**Given entries**
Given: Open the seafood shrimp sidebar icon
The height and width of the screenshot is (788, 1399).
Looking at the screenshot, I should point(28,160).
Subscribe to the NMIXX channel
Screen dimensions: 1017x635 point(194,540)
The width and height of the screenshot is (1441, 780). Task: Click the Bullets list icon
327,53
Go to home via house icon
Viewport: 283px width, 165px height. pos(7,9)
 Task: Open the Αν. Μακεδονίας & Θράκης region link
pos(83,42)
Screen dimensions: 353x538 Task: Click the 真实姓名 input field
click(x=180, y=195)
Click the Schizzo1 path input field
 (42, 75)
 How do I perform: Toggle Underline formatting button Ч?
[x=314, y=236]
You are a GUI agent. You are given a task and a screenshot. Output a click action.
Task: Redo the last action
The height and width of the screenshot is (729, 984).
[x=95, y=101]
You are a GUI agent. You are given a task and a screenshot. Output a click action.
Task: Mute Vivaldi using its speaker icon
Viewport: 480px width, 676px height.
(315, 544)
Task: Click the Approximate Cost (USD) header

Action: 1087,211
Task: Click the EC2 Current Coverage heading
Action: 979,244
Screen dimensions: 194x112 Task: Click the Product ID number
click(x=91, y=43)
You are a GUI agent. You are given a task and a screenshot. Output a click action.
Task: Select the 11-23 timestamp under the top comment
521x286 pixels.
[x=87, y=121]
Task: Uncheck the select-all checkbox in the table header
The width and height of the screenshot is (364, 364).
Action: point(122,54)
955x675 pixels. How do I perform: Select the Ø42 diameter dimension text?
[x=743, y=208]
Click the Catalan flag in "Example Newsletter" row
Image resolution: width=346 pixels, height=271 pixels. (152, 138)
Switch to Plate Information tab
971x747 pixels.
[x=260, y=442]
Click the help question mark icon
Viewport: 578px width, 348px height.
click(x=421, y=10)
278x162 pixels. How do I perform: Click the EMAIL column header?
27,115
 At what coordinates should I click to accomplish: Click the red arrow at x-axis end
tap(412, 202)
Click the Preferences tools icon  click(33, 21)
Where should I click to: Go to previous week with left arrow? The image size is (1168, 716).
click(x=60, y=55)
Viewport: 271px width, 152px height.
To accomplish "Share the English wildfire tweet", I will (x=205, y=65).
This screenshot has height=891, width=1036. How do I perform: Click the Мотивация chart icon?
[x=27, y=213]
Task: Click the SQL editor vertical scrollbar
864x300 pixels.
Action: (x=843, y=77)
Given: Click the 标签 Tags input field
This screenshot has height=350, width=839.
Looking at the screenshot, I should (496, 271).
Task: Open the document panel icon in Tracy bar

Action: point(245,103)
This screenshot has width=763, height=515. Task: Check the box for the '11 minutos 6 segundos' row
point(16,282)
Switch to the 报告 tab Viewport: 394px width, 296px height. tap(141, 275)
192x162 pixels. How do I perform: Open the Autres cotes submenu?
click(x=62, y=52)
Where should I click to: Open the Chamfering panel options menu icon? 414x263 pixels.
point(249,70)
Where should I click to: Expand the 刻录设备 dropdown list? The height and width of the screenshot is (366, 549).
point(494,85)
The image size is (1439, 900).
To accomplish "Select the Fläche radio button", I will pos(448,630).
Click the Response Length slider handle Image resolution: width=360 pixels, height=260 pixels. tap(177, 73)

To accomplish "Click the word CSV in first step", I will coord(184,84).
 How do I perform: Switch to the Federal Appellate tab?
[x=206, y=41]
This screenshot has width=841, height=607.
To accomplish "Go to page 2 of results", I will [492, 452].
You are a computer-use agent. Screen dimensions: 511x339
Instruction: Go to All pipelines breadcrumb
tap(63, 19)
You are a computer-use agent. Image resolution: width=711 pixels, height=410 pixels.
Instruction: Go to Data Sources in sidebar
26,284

**Task directions**
Rewrite all of the data above, replacing each occurrence of "GUI agent" with "screen assistant" and leaving everything else unchanged.

**Final answer**
Given: Open the seafood shrimp sidebar icon
The height and width of the screenshot is (788, 1399).
Looking at the screenshot, I should point(28,160).
Subscribe to the NMIXX channel
Screen dimensions: 1017x635 point(194,540)
The width and height of the screenshot is (1441, 780). Task: Click the Bullets list icon
327,53
Go to home via house icon
Viewport: 283px width, 165px height. pos(7,9)
 Task: Open the Αν. Μακεδονίας & Θράκης region link
pos(83,42)
Screen dimensions: 353x538 Task: Click the 真实姓名 input field
click(x=180, y=195)
Click the Schizzo1 path input field
 (42, 75)
 How do I perform: Toggle Underline formatting button Ч?
[x=314, y=236]
You are a screen assistant. You are given a task and a screenshot. Output a click action.
Task: Redo the last action
The height and width of the screenshot is (729, 984).
[x=95, y=101]
You are a screen assistant. You are given a task and a screenshot. Output a click action.
Task: Mute Vivaldi using its speaker icon
Viewport: 480px width, 676px height.
(315, 544)
Task: Click the Approximate Cost (USD) header

Action: 1087,211
Task: Click the EC2 Current Coverage heading
Action: 979,244
Screen dimensions: 194x112 Task: Click the Product ID number
click(x=91, y=43)
You are a screen assistant. You are given a task and a screenshot. Output a click action.
Task: Select the 11-23 timestamp under the top comment
521x286 pixels.
[x=87, y=121]
Task: Uncheck the select-all checkbox in the table header
The width and height of the screenshot is (364, 364).
Action: point(122,54)
955x675 pixels. How do I perform: Select the Ø42 diameter dimension text?
[x=743, y=208]
Click the Catalan flag in "Example Newsletter" row
Image resolution: width=346 pixels, height=271 pixels. (152, 138)
Switch to Plate Information tab
971x747 pixels.
[x=260, y=442]
Click the help question mark icon
Viewport: 578px width, 348px height.
click(x=421, y=10)
278x162 pixels. How do I perform: Click the EMAIL column header?
27,115
 At what coordinates should I click to accomplish: Click the red arrow at x-axis end
tap(412, 202)
Click the Preferences tools icon  click(33, 21)
Where should I click to: Go to previous week with left arrow? The image size is (1168, 716).
click(x=60, y=55)
Viewport: 271px width, 152px height.
To accomplish "Share the English wildfire tweet", I will (x=205, y=65).
This screenshot has height=891, width=1036. How do I perform: Click the Мотивация chart icon?
[x=27, y=213]
Task: Click the SQL editor vertical scrollbar
864x300 pixels.
Action: (x=843, y=77)
Given: Click the 标签 Tags input field
This screenshot has height=350, width=839.
Looking at the screenshot, I should (496, 271).
Task: Open the document panel icon in Tracy bar

Action: point(245,103)
This screenshot has width=763, height=515. Task: Check the box for the '11 minutos 6 segundos' row
point(16,282)
Switch to the 报告 tab Viewport: 394px width, 296px height. tap(141, 275)
192x162 pixels. How do I perform: Open the Autres cotes submenu?
click(x=62, y=52)
Where should I click to: Open the Chamfering panel options menu icon? 414x263 pixels.
point(249,70)
Where should I click to: Expand the 刻录设备 dropdown list? The height and width of the screenshot is (366, 549).
point(494,85)
The image size is (1439, 900).
To accomplish "Select the Fläche radio button", I will pos(448,630).
Click the Response Length slider handle Image resolution: width=360 pixels, height=260 pixels. tap(177, 73)

To accomplish "Click the word CSV in first step", I will coord(184,84).
 How do I perform: Switch to the Federal Appellate tab?
[x=206, y=41]
This screenshot has width=841, height=607.
To accomplish "Go to page 2 of results", I will [492, 452].
You are a computer-use agent. Screen dimensions: 511x339
Instruction: Go to All pipelines breadcrumb
tap(63, 19)
You are a computer-use agent. Image resolution: width=711 pixels, height=410 pixels.
Instruction: Go to Data Sources in sidebar
26,284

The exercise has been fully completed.